Should a high-ranking U.S. Senator speak his mind about what he truly believes? The short answer is "yes," but freedom of speech should be balanced with civility instead of dominated by partisan invectives intended to damage a character and life image.
If a white Republican Senator had described a liberal black Democrat as the new minority leader, Harry Reid, described Justice Thomas, everybody – including most of the mass media – would be calling for his removal. Trent Lott lost his leadership position for saying far less than what Reid said.
I could hardly believe the words I was hearing as I watched Meet The Press this past Sunday morning. Tim Russert was interviewing Reidand asked about the future of the U.S. Supreme Court.
When Russert presented the possibility of Justice Thomas being named Chief Justice, Reid described the only black member of the nation's highest court as "an embarrassment to the Supreme Court." He added insult to injury by saying, "I think that his opinions are poorly written. I just don't think he's done a good job as a Supreme Court justice."

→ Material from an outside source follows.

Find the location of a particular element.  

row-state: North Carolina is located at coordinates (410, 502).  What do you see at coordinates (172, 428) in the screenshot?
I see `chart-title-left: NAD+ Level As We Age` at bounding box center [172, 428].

I have talked with some leading Ivy League law school professors who are admittedly not in agreement with Justice Thomas' politics. They do not, however, question his intelligence.
If law school deans had written letters to the chief justice and President Bush asking Justice Thomas to step down for reasons of illogic or incompetence, perhaps Reid's comments would have some validity. But there has been little outcry against the justice for anything but his ideological views.
With all due respect to Senator Reid, Justice Clarence Thomas is a positive role model for conservatives and liberals alike. His life story inspires us all to consider what can be accomplished by people of all colors, all genders, and all political ideologies.
Ironically, the humble backgrounds of Senator Reid and Justice Thomas are similar. Yet as I recall, Thomas also had to overcome being born and raised in the segregated south with a skin-color much darker than that of Reid. Nevertheless, Thomas graduated with distinction from Holy Cross and went on to study law at Yale. When he graduated from high school as the only black in his class, his peers wrote in the yearbook: "Clarence failed the finals, he only got a 98."
He might be the smart one after all.